My only issues with her, really, are that I think I'm too dependent on her and that she is too over-protective. She underestimates me a lot.
Quote from: TicTac on March 29, 2018, 03:14:51 AM
My mom. If it was not for her support then I would not have gotten very far in life honestly. She is the reason why I was even able to transition as my social anxiety would not allow me to seek treatment on my own, because it would require me to actually speak to people.
My social anxiety has gotten better, and I think being transgender was causing it.
Wow, it's pretty eerie how closely this sums me up!
My Mom and my sister have been incredibly supportive of me since I came out to them. They believed me when I told them I was a girl on the inside before I even really believed myself. :laugh:
I also suffer from social anxiety. But when I told my therapist that I had been previously diagnosed with Aspergers Syndrome, she was very skeptical because I had no trouble talking to her. She helped me realize that I had never really learned how to interact in social situations because I was getting nothing out of them.

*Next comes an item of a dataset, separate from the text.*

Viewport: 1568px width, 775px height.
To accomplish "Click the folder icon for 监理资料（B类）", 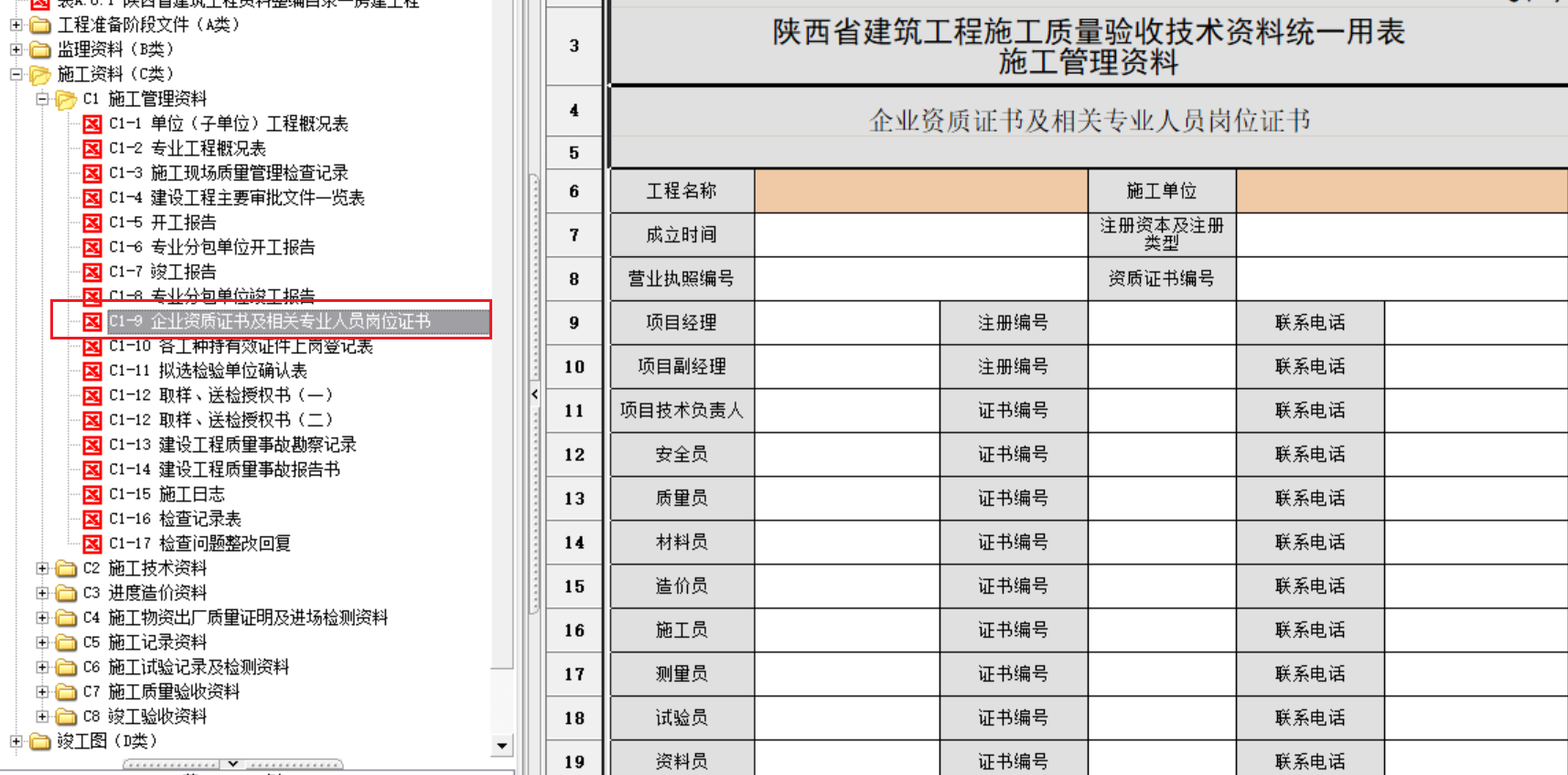I will [x=40, y=49].
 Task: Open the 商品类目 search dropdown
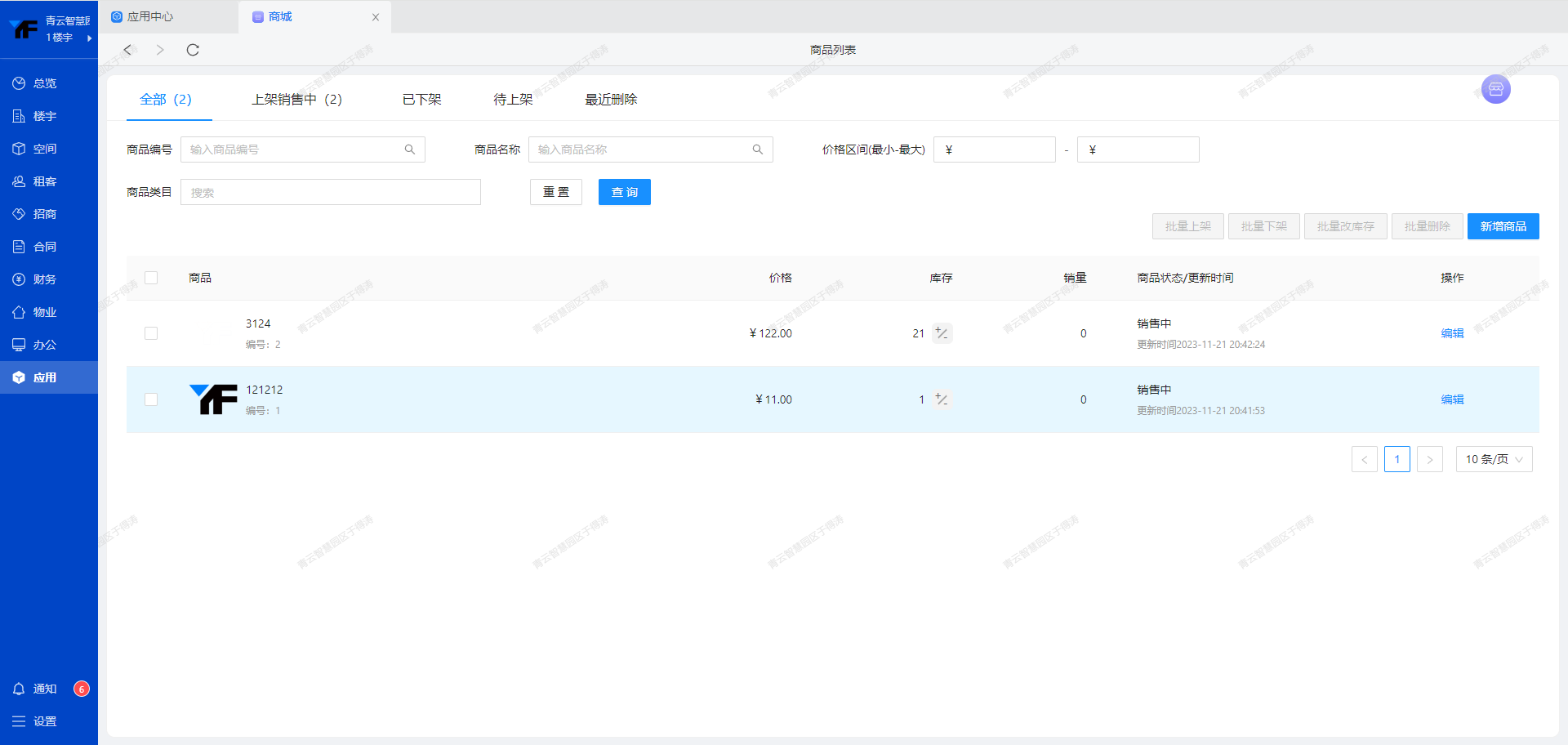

Now I just have to put myself out there and get better at interacting with people! ;D
Definitely my Fiance who is like Kristoff to my Anna from Frozen and we finish each other's sandwiches. :)
Before he came into my life it was my Mom.
No one really, but if I had to pick someone it'd be my aunt. She's really the only person in my life that has supported me, and I'll never be able to repay her for it.
My mom; my friends and the rest of my family pretty much all dropped me when I came out, and I could never bring myself to inflicting myself on someone in a relationship, so no spouse or kids.
I am so sorry to hear this, just know you are worthy of love. You just have to look for it, and believe it or not you will eventually find it I am sure!
At this point in time I am most connected to my common law spouse. Not that it has always been that way, mostly because she is the only I have left, family is all gone now. Even back when I did have family, it would have been my SO since nobody knew of my transgenderism. I think my mother would have been Okay with it though.
Liina
My soul mate of over 35 years, I am deeply connected to her in so many ways.....
My spouse
My younger (35 years old) girlfriend, she is to me like the daughter I never had.